【舩越園子の目】ウッズに不可能なんてない
「米男子ゴルフ・アーノルド・パーマー招待・第3ラウンド」(17日、ベイヒル・クラブ=パー72)
アーノルド・パーマー招待の舞台、ベイヒルに巨大なボランティアテントがある。毎日の試合が終わると、仕事を終えたボランティアたちがテントに戻り、ゴルフ談義に花を咲かせ、疲れを癒やす。
タイガー・ウッズが首位と5打差の10位に付けた3日目の夜。テントの前で踊っているボランティアが10人ほどいた。
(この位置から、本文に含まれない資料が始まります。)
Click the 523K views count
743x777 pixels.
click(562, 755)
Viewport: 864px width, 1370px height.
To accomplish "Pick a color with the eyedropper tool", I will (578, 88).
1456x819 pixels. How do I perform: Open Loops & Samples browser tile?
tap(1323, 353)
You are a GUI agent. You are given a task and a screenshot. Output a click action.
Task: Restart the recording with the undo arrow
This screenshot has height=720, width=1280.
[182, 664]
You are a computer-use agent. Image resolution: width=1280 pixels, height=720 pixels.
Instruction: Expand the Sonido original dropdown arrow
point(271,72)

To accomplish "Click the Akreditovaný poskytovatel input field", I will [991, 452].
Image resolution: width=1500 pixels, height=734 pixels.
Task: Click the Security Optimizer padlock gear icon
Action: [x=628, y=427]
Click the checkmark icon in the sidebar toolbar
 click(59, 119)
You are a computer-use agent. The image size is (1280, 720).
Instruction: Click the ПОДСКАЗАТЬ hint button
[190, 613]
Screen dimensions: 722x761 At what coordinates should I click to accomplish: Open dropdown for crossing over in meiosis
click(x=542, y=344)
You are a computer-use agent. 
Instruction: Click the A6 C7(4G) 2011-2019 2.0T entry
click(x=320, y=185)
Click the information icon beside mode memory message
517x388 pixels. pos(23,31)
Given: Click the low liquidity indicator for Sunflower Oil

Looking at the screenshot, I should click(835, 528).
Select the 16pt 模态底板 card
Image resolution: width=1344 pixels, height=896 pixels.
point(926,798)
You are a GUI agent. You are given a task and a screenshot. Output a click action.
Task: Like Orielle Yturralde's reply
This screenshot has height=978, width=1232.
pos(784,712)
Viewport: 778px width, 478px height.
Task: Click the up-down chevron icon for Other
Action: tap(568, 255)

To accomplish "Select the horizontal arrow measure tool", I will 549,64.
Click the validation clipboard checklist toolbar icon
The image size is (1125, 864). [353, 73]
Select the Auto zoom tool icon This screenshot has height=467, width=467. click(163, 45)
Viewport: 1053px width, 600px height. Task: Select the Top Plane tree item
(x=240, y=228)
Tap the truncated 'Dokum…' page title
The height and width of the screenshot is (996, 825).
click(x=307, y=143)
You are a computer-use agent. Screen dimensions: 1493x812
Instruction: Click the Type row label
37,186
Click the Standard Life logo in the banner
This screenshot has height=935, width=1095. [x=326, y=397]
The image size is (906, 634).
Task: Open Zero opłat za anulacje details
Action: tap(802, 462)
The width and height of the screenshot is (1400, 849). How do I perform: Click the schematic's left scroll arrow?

ラップ調の歌が実にリズミカル。「それは不可能?ノーノーノー!不可能なんてない」「だから勝つぜ、ゴーゴー、タイガー!」日本語化するとそんな感じの歌だった。
「明日、とてもいいスコアで回れば圏内」と優勝を現実的に意識しているウッズ。勝てば、同一大会9勝は米ツアーの新記録。18回目の出場で9勝目を挙げれば優勝確率は50%になる。冗談みたいな数字だが、人々が不可能だと思うことを可能にしてきたウッズだからこそ、復帰わずか5試合目で復活優勝という奇跡を実現すると思えてくる。
明日の最終日の夜、テントの前で再びラップが聞けたら、どんな歌詞になるのか?ウッズが優勝したら「不可能なんてなかったね」。優勝を逃したとしても「不可能なんてないと信じられたよね」。
勝敗はさておき、すでにウッズはみんなに夢を与えてくれている。